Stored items

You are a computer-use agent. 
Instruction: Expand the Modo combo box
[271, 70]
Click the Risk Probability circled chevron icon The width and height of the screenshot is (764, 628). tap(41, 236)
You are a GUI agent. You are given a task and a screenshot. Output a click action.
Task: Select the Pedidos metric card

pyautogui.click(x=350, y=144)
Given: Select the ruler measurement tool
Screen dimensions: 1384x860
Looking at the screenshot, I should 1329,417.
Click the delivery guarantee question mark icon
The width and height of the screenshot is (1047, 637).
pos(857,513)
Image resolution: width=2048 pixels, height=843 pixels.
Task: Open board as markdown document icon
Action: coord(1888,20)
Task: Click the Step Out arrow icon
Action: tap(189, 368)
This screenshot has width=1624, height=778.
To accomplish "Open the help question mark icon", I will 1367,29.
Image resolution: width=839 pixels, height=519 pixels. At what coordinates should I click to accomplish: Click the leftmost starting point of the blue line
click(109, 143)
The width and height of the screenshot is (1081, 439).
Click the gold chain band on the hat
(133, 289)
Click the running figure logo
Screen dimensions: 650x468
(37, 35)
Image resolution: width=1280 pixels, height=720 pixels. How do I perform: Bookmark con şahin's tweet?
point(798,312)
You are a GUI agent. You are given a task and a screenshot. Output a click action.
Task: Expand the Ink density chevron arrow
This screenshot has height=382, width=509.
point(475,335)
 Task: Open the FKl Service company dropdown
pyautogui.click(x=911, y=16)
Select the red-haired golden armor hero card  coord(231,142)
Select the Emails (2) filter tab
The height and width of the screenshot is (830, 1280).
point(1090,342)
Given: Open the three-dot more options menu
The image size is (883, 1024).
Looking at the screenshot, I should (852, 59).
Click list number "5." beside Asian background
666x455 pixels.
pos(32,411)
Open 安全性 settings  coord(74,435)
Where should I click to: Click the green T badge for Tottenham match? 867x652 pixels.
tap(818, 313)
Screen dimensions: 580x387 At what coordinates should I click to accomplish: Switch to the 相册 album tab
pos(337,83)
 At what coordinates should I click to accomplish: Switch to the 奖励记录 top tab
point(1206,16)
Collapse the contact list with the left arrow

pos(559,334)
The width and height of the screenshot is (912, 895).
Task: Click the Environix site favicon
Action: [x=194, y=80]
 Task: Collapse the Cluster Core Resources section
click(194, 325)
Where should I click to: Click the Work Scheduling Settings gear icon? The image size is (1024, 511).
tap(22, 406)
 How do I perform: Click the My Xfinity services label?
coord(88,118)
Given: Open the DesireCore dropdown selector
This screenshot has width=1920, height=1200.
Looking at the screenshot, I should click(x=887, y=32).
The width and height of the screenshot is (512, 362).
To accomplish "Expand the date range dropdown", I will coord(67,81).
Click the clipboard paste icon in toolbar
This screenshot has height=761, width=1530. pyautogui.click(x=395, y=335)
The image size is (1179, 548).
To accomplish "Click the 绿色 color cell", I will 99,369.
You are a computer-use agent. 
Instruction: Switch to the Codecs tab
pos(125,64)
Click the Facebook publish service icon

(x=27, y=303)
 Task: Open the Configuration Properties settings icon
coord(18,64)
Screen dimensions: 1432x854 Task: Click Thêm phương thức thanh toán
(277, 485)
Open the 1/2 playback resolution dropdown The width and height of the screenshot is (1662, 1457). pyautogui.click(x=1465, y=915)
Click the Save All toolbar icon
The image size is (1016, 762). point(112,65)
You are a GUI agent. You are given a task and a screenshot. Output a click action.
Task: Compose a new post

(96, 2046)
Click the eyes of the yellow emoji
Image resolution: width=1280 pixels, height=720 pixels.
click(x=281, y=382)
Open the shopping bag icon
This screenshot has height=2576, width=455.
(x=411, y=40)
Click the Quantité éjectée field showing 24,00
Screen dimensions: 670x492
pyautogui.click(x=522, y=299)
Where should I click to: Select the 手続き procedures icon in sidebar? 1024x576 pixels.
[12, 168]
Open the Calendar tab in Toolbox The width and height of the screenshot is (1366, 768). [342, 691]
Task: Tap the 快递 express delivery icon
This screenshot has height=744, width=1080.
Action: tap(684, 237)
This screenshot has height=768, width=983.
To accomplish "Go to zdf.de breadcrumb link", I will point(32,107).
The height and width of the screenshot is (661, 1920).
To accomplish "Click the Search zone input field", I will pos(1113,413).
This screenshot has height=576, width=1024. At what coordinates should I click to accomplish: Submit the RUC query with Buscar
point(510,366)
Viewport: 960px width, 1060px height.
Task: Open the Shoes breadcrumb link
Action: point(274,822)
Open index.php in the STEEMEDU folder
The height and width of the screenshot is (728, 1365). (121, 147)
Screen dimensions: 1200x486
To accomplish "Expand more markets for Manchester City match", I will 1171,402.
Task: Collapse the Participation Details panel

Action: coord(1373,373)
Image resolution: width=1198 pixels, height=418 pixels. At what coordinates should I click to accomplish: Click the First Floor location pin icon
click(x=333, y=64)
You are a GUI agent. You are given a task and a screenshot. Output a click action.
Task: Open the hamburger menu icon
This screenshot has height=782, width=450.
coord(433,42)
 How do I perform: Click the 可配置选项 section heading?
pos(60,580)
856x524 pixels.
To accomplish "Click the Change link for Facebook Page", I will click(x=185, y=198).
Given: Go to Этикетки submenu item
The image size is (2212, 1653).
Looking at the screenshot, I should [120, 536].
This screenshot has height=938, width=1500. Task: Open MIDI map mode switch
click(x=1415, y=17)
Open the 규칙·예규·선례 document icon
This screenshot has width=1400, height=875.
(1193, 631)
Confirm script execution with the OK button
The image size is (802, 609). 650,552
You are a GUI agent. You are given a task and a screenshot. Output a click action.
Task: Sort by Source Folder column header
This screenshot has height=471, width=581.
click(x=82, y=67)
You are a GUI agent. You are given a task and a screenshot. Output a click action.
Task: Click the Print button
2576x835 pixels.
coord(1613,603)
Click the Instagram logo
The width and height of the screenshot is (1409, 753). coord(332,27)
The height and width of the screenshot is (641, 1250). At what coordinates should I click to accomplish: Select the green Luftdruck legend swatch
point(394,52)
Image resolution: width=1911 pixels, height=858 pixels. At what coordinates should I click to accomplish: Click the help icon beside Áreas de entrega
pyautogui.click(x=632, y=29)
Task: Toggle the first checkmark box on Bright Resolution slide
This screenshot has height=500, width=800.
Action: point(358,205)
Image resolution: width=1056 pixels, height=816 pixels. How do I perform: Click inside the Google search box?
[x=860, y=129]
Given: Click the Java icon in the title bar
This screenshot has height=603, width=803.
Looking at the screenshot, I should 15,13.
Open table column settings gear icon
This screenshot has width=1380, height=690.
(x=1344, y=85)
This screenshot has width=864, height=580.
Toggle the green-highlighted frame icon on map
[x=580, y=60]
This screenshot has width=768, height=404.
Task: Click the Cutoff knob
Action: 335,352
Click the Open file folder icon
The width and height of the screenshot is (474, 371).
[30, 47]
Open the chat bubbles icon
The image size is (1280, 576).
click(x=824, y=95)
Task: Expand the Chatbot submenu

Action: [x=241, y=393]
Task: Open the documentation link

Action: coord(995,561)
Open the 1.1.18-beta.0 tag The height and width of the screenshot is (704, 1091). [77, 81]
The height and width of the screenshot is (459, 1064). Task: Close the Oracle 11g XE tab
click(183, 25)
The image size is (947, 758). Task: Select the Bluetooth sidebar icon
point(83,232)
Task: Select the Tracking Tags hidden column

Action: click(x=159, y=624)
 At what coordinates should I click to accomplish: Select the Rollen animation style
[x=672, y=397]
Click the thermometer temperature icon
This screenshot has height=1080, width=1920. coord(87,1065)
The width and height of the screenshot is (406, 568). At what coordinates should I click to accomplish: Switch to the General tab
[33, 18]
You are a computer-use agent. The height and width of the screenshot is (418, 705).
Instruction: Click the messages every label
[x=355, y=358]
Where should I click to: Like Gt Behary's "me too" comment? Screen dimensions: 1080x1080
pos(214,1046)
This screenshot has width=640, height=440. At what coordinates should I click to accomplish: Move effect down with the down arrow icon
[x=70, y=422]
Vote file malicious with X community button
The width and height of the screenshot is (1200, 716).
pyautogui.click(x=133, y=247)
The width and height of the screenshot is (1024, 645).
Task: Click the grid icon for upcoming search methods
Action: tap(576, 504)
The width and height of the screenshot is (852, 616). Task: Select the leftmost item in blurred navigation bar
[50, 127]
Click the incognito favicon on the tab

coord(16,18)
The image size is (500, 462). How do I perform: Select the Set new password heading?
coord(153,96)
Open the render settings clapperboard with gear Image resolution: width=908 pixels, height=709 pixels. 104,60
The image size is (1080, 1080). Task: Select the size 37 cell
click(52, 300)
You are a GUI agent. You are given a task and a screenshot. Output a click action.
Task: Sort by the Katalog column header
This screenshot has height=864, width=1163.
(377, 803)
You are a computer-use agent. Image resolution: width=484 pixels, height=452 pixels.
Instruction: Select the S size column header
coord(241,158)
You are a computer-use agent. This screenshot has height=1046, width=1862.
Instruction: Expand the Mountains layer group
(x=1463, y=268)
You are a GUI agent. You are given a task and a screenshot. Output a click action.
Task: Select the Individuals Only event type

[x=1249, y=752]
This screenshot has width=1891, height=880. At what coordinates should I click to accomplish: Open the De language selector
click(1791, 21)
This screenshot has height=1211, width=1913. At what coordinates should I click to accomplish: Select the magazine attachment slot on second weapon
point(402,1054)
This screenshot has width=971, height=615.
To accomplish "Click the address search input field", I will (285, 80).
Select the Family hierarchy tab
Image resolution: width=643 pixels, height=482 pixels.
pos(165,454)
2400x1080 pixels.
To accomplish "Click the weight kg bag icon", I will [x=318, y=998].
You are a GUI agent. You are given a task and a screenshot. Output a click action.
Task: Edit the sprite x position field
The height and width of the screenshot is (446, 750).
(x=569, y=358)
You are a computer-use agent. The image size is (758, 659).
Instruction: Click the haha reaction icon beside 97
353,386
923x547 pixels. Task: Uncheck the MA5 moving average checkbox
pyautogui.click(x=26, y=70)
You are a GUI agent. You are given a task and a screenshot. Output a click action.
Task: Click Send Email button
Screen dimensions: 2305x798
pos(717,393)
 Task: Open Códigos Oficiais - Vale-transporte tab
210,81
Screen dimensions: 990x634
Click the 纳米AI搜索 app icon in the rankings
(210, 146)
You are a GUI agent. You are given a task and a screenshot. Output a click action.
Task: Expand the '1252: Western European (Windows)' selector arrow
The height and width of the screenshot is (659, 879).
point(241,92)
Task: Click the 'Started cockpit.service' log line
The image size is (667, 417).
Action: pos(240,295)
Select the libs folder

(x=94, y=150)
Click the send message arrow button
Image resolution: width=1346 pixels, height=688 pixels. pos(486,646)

**Exercise description**
Which lines should be output? Exactly those from the first line of the data through the line containing "Open 安全性 settings", inclusive.

**Solution**
You are a computer-use agent. 
Instruction: Expand the Modo combo box
[271, 70]
Click the Risk Probability circled chevron icon The width and height of the screenshot is (764, 628). tap(41, 236)
You are a GUI agent. You are given a task and a screenshot. Output a click action.
Task: Select the Pedidos metric card

pyautogui.click(x=350, y=144)
Given: Select the ruler measurement tool
Screen dimensions: 1384x860
Looking at the screenshot, I should 1329,417.
Click the delivery guarantee question mark icon
The width and height of the screenshot is (1047, 637).
pos(857,513)
Image resolution: width=2048 pixels, height=843 pixels.
Task: Open board as markdown document icon
Action: coord(1888,20)
Task: Click the Step Out arrow icon
Action: tap(189, 368)
This screenshot has width=1624, height=778.
To accomplish "Open the help question mark icon", I will 1367,29.
Image resolution: width=839 pixels, height=519 pixels. At what coordinates should I click to accomplish: Click the leftmost starting point of the blue line
click(109, 143)
The width and height of the screenshot is (1081, 439).
Click the gold chain band on the hat
(133, 289)
Click the running figure logo
Screen dimensions: 650x468
(37, 35)
Image resolution: width=1280 pixels, height=720 pixels. How do I perform: Bookmark con şahin's tweet?
point(798,312)
You are a GUI agent. You are given a task and a screenshot. Output a click action.
Task: Expand the Ink density chevron arrow
This screenshot has height=382, width=509.
point(475,335)
 Task: Open the FKl Service company dropdown
pyautogui.click(x=911, y=16)
Select the red-haired golden armor hero card  coord(231,142)
Select the Emails (2) filter tab
The height and width of the screenshot is (830, 1280).
point(1090,342)
Given: Open the three-dot more options menu
The image size is (883, 1024).
Looking at the screenshot, I should (852, 59).
Click list number "5." beside Asian background
666x455 pixels.
pos(32,411)
Open 安全性 settings  coord(74,435)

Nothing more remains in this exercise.